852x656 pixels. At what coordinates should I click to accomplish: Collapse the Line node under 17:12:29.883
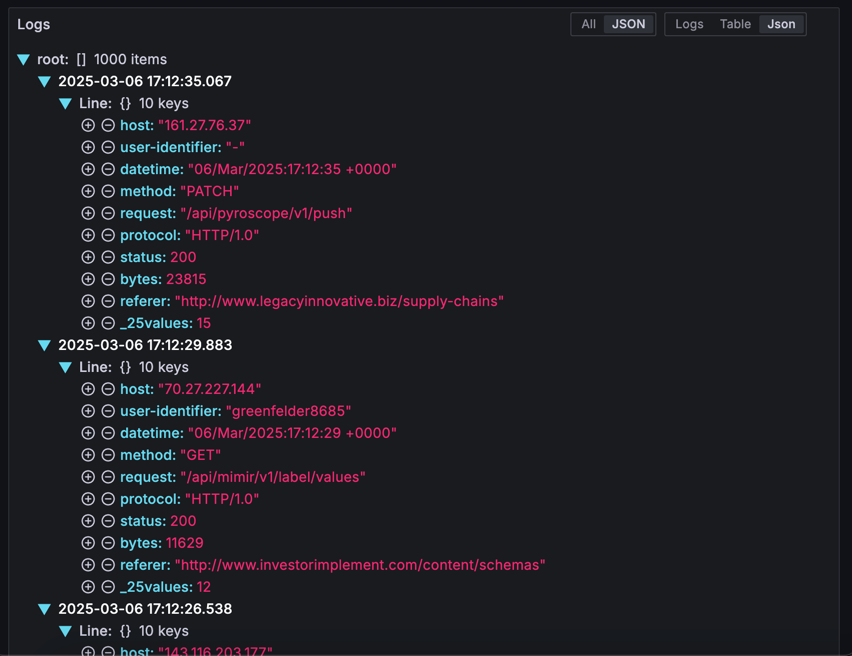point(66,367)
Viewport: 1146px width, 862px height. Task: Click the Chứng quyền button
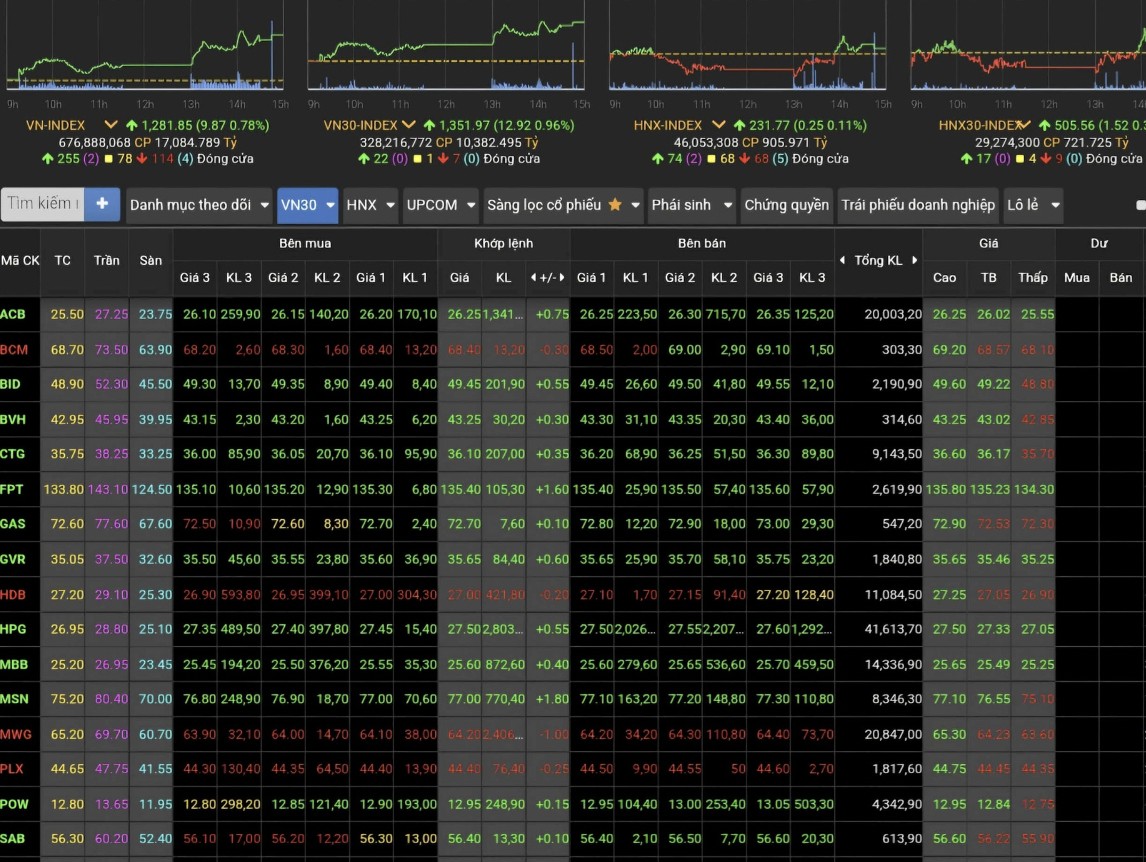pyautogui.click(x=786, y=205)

▬▬▬▬▬▬▬▬▬▬

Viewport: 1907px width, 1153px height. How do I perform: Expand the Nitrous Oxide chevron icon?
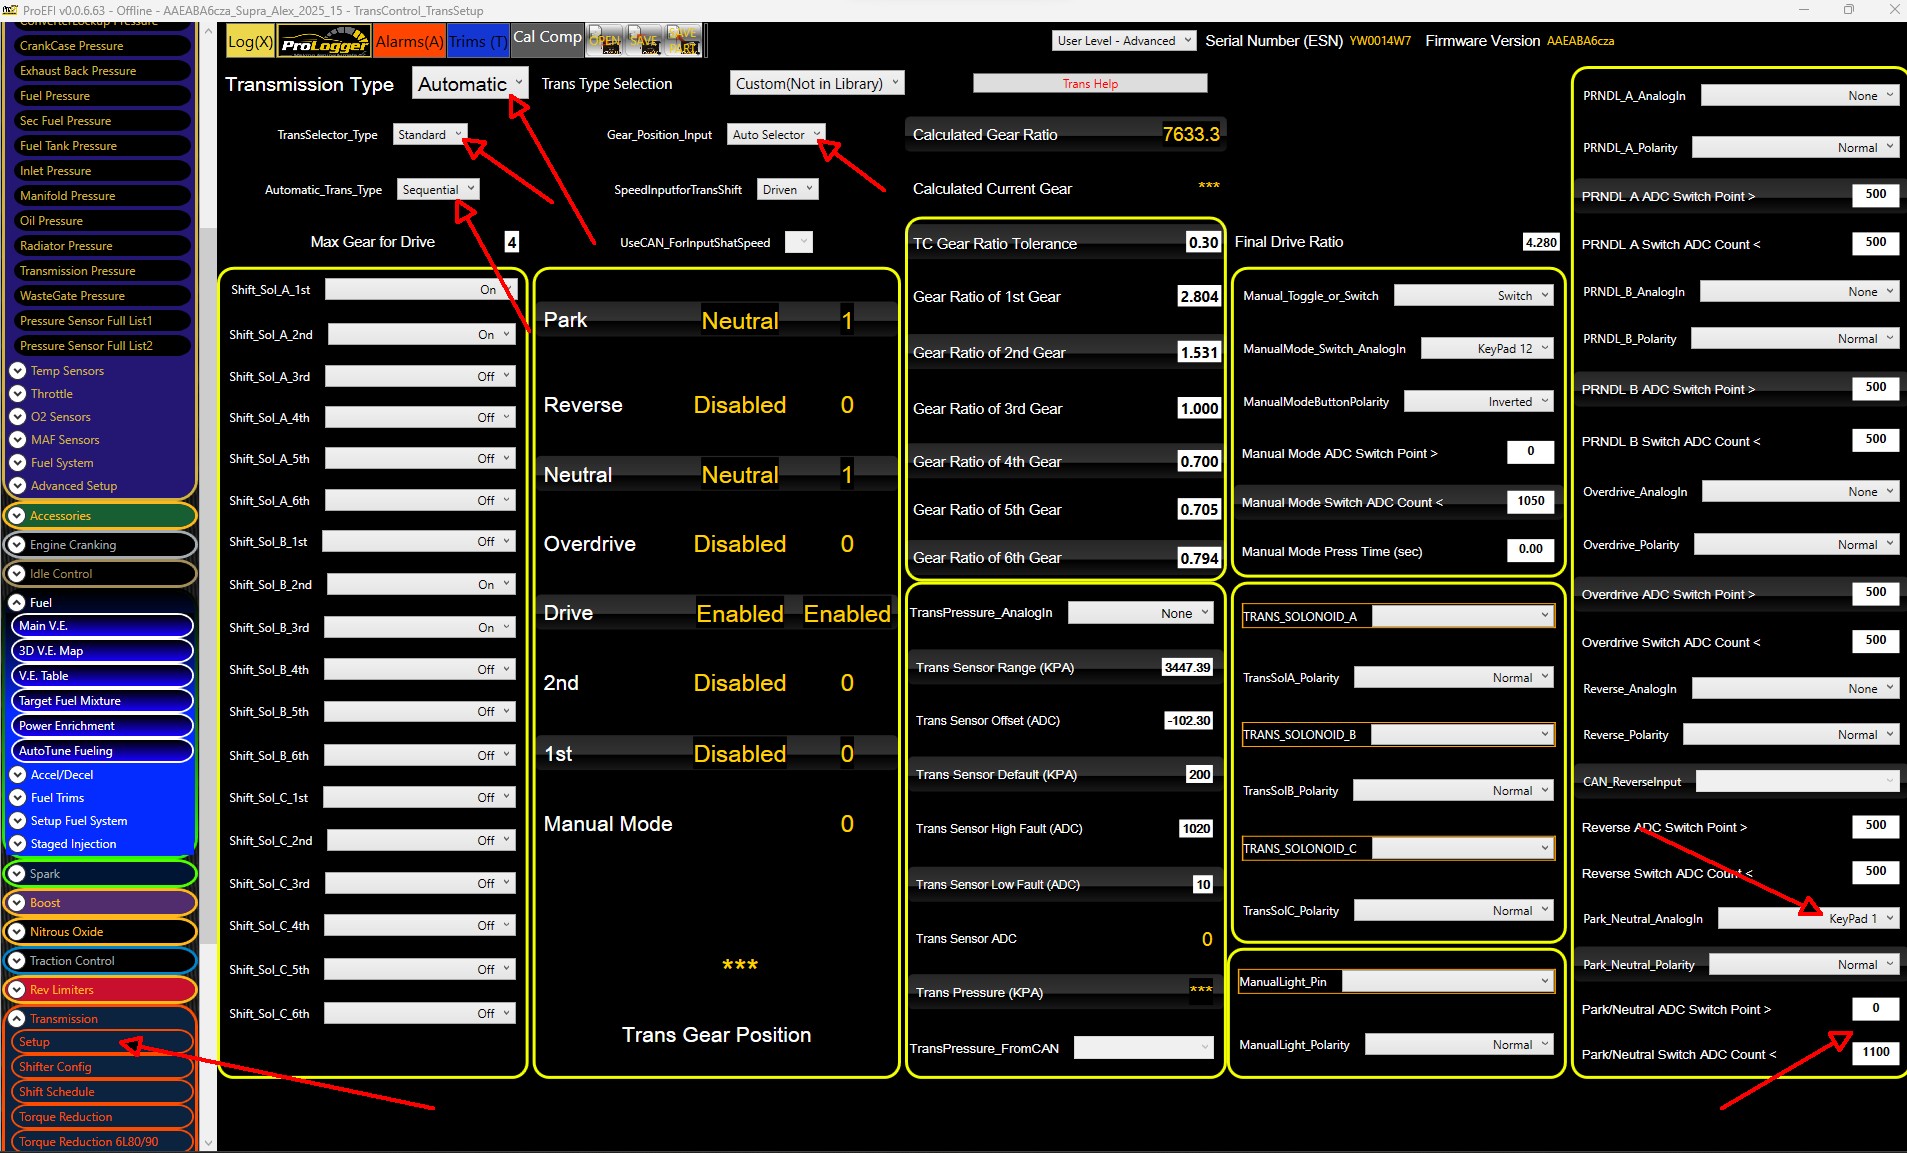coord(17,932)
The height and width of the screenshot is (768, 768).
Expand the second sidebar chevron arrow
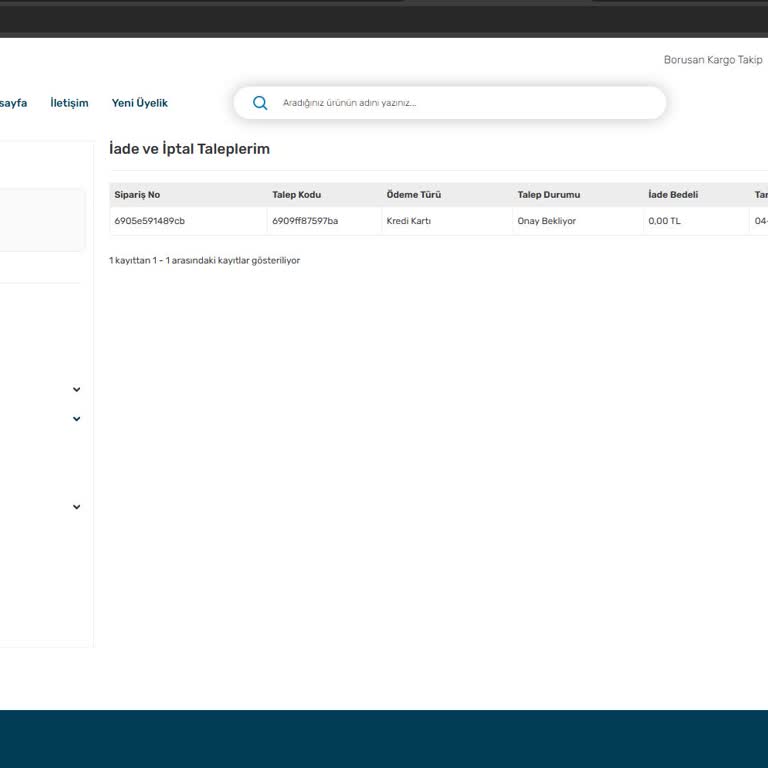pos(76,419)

▬▬▬▬▬▬▬▬▬▬

> Instruções da tarefa
Reescreva o material a partir da linha com "The height and" até a linha com "pos(76,419)", inclusive, trocando "second" por "third" e mantendo todo o resto inalterado. Deixe as imagens de fora da resposta.

> Problema resolvido
The height and width of the screenshot is (768, 768).
Expand the third sidebar chevron arrow
pos(76,419)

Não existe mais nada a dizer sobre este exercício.